N.B. medical students lobby government to fund overdose antidote naloxone

Free naloxone kits won't 'solve problem' of opiates, but will 'save lives' until solutions found, say students

Image | fentanyl

Caption: Naloxone can reverse the effects of a fentanyl overdose. (CBC)

Medical students in New Brunswick are calling on the provincial government to provide free naloxone kits to those who need access to the life-saving antidote for opiate overdoses.
Naloxone, which can revive someone who has overdosed on opiates such as heroin, Dilaudid and fentanyl, is available at some pharmacies in New Brunswick for about $40.
This is something that we've seen happen in other provinces like Nova Scotia … and so we'd like to see New Brunswick do the same. - Joseph Sanford, medical student
But medical students contend the cost is preventing individuals and community groups from having the kits on hand, said Joseph Sanford, who is in his second year in Dalhousie University's New Brunswick medicine program.
"What we'd like to have is kits that are funded and paid for that community members or IV drug users could access," said Sanford, who is also the government affairs and advocacy committee senior representative with the Canadian Federation of Medical Students.
"They could go into a pharmacy or they could be distributed [by] community organizations, like AIDS Saint John, that have expressed an interest," he said.
"This is something that we've seen happen in other provinces like Nova Scotia that's been successful and they've committed to doing that and so we'd like to see New Brunswick do the same."
AIDS Moncton is calling for naloxone to be available to everyone from emergency shelter workers to taxi drivers.

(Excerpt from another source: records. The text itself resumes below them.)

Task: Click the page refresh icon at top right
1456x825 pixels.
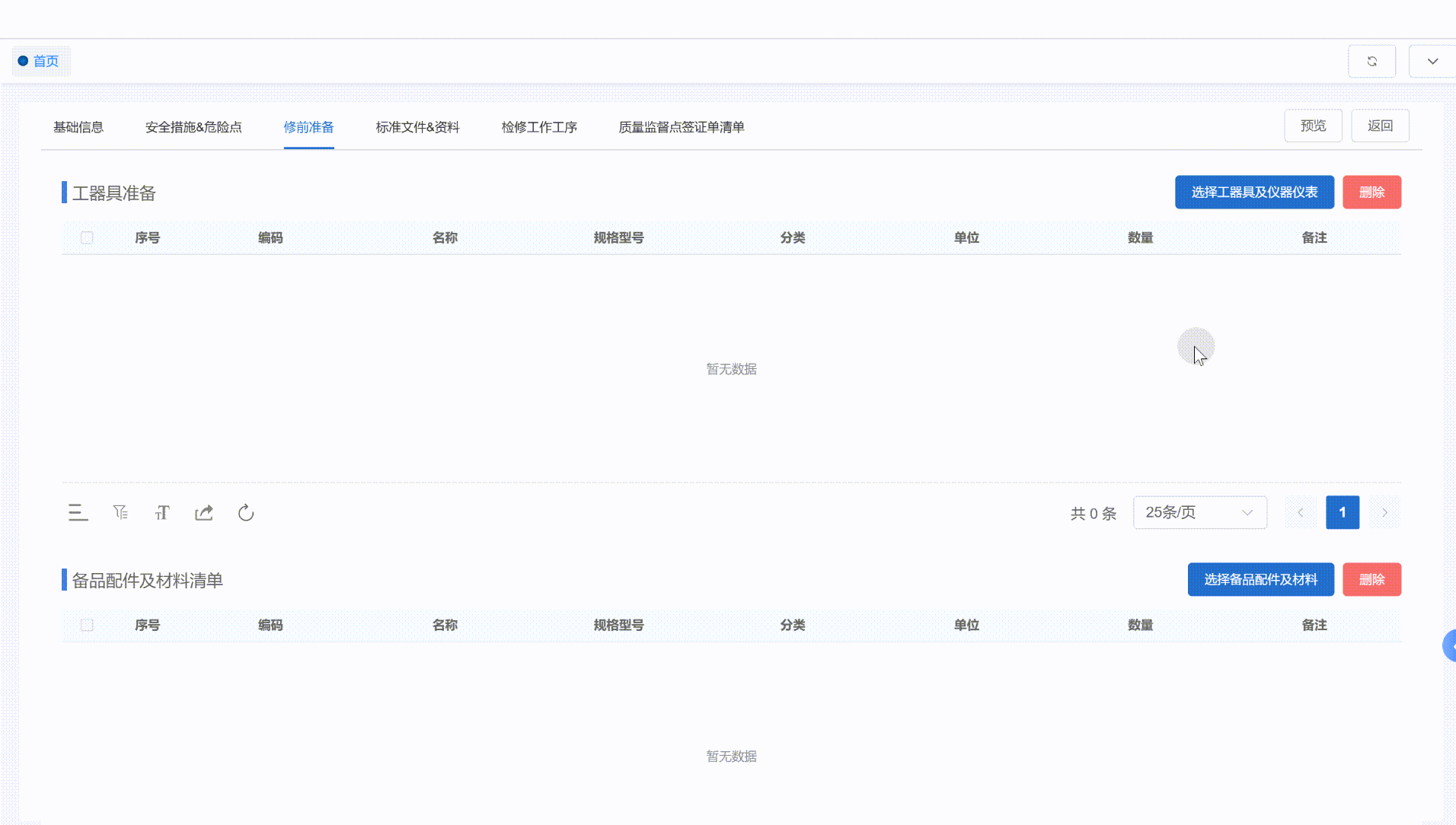Action: coord(1371,61)

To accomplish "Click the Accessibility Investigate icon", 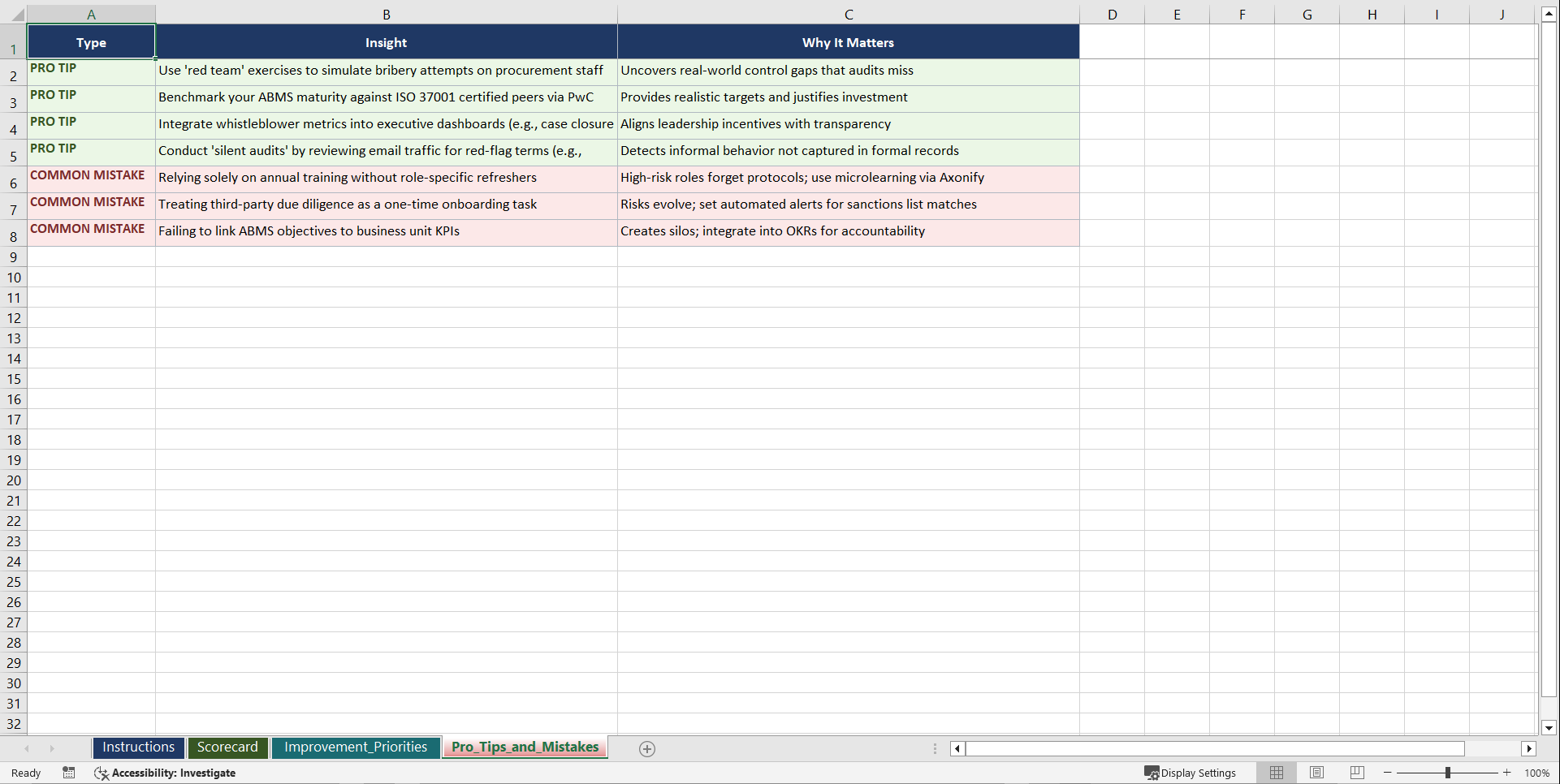I will (102, 773).
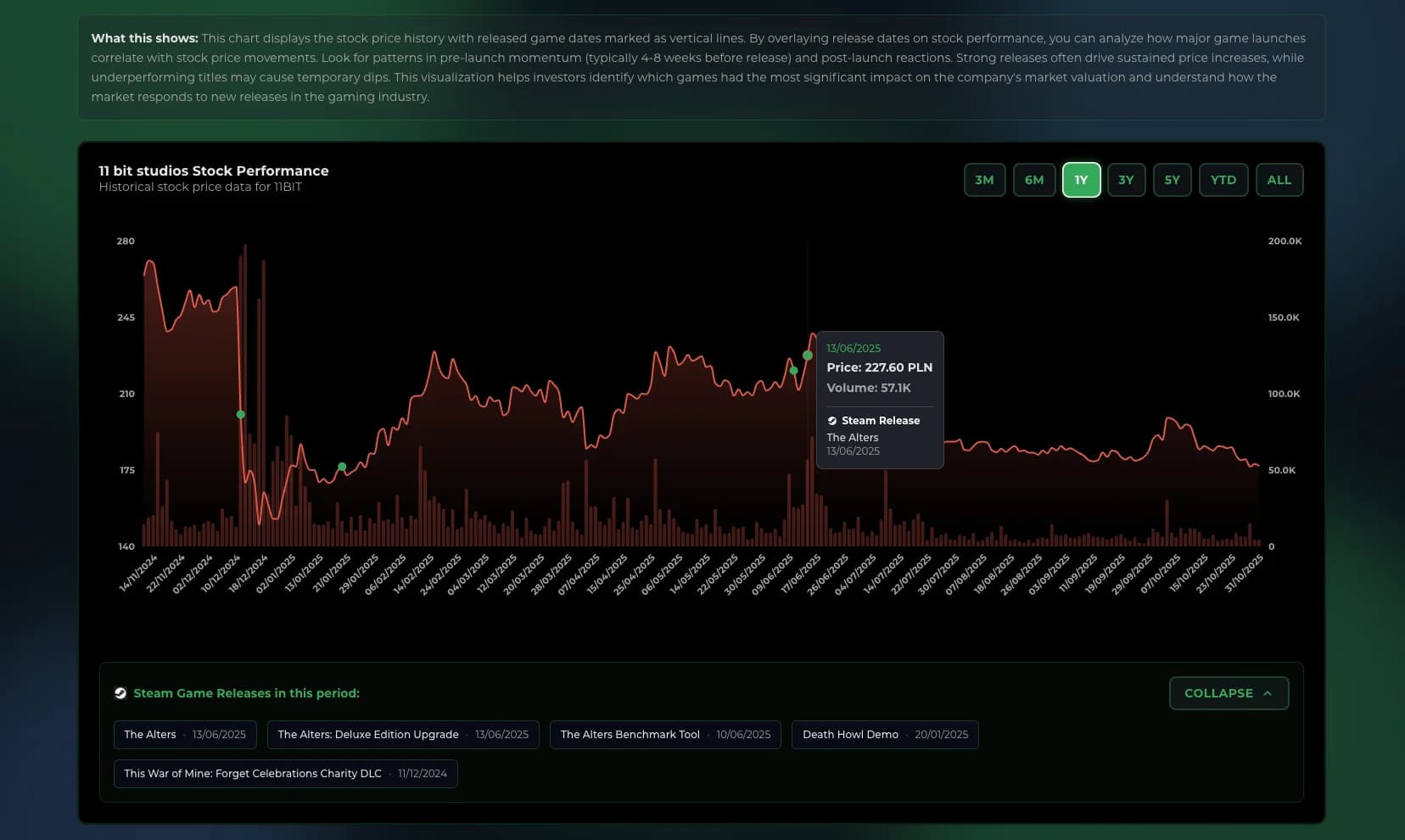Select The Alters: Deluxe Edition Upgrade chip
The width and height of the screenshot is (1405, 840).
pos(403,734)
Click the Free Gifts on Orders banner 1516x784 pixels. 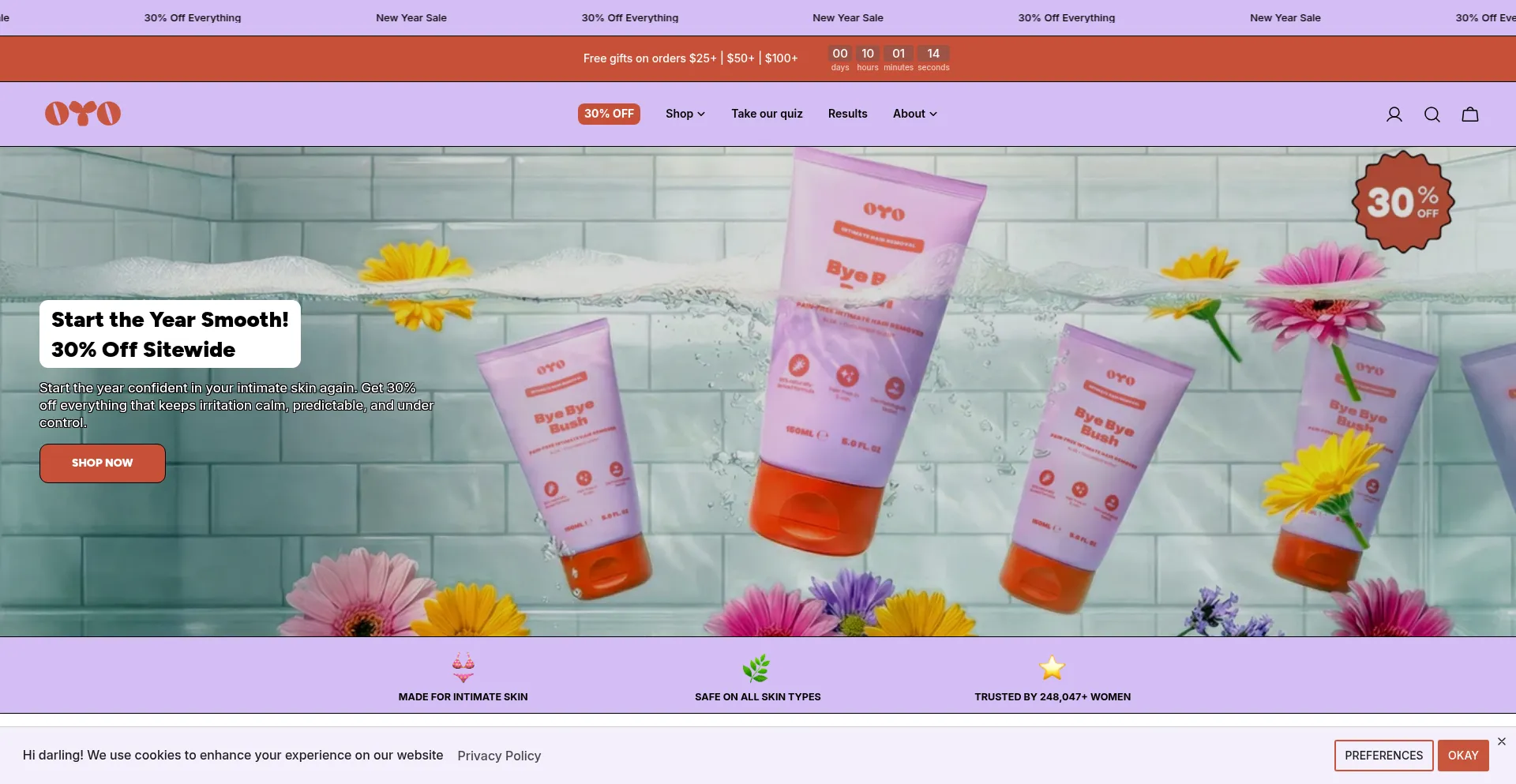pos(689,58)
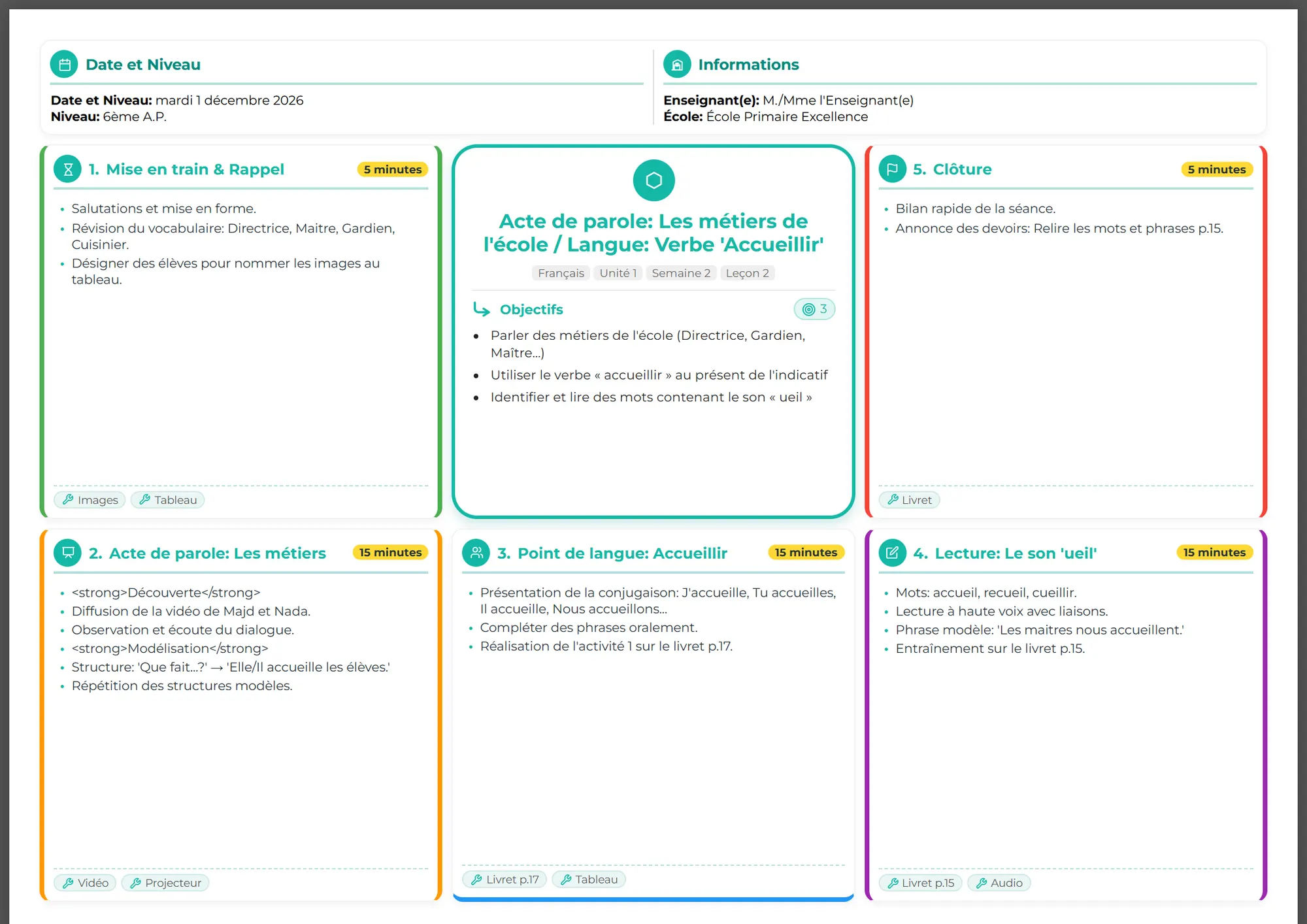Click the edit pencil icon of Lecture section
This screenshot has height=924, width=1307.
click(892, 553)
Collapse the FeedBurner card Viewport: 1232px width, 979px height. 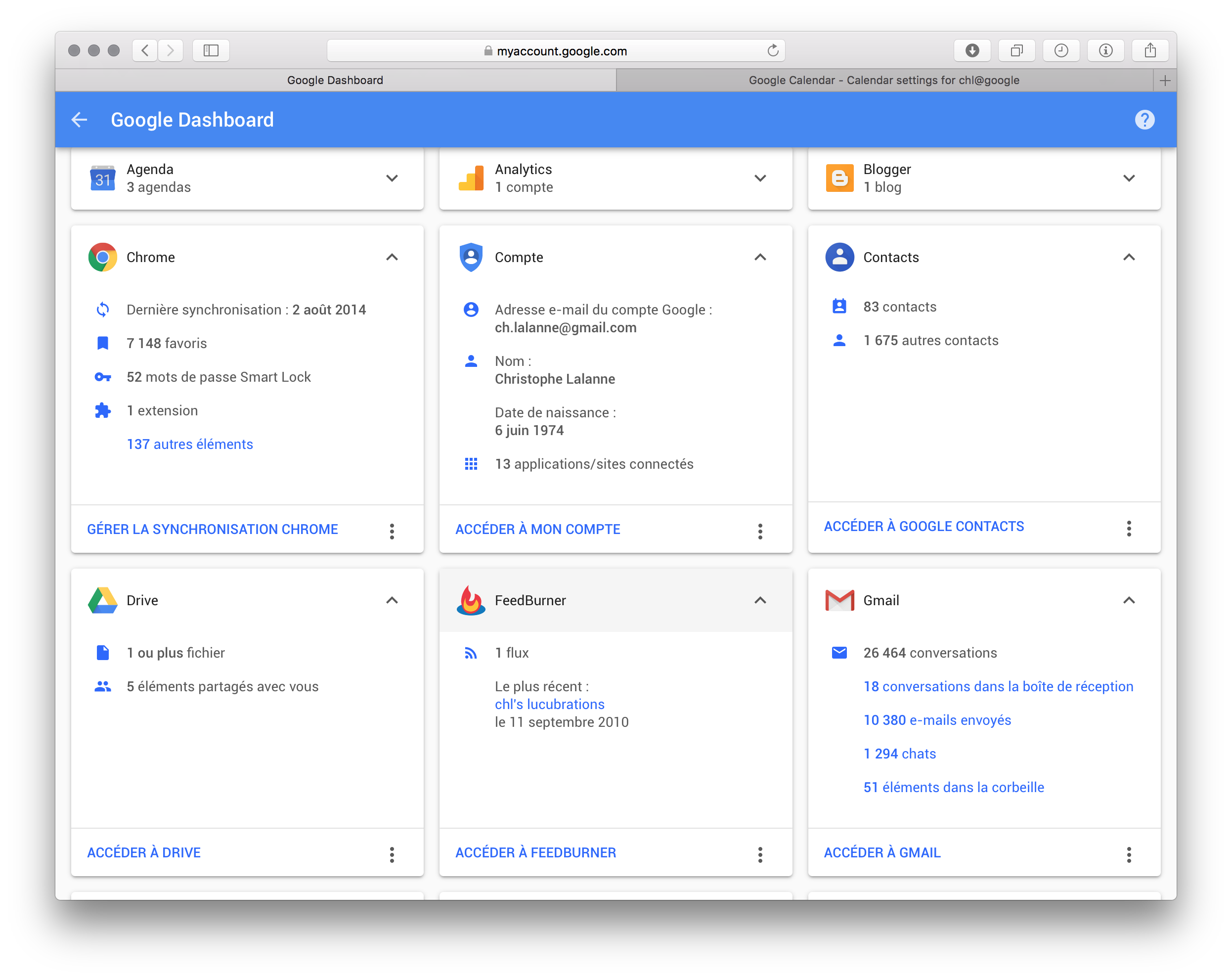759,600
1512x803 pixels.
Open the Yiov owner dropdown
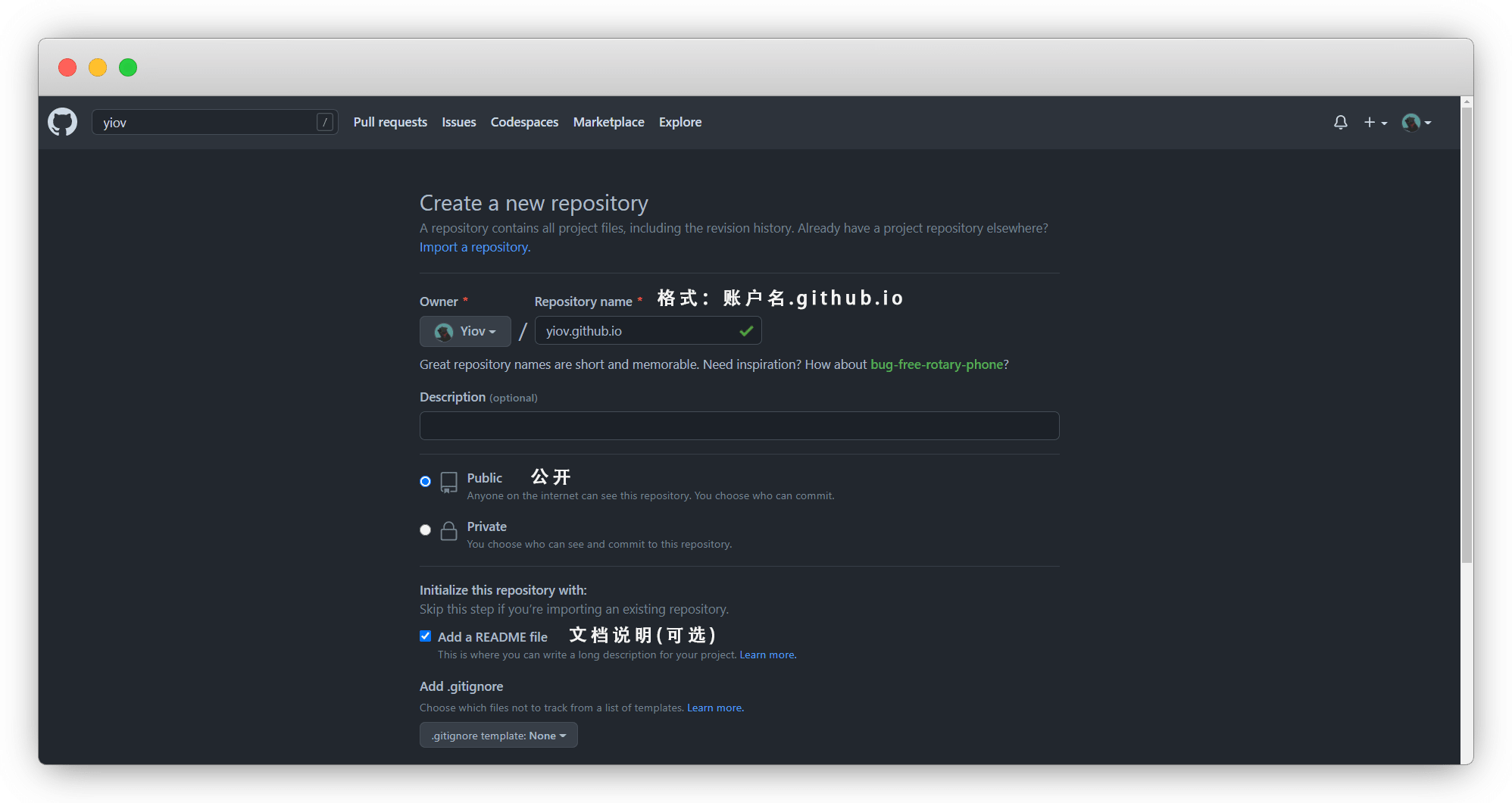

Task force to make recommendations

The New Brunswick Department of Health says its task force on fentanyl is looking at whether to make naloxone more available and is expected to make recommendations.
"A provincial Interdepartmental Illicit Fentanyl Preparedness Task Group is in place to oversee the development and implementation of measures to prevent and respond to fentanyl overdoses," spokesperson Sarah Williams said in an email to CBC News.
"The task group is currently assessing effective interventions, their availability and use and will be providing recommendations on future expansion of naloxone to government when this analysis is completed."
Sanford said the medical students realize the government is looking for ways to "solve the problem," but in the meantime, free kits will "save lives."
The students met with MLAs last Friday to discuss the issue, he said.
"With the fentanyl crisis that's sweeping from west to east across the country … we know that it's coming," said Sanford. "We know that it's an issue that we're going to have to combat and we said, 'Well, we should be ready for it.'"
The students expect more people in New Brunswick to turn to street drugs such as fentanyl, given the province's new prescription drug monitoring program.
And as fentanyl becomes more widely available, they expect more overdoses.
"What we've seen happen in Western Canada and in B.C. is truly tragic and it's something that we as medical students, if we can help prevent that from happening here in New Brunswick through lobbying government in asking for something like this, then that's what we wanted to do," said Sanford.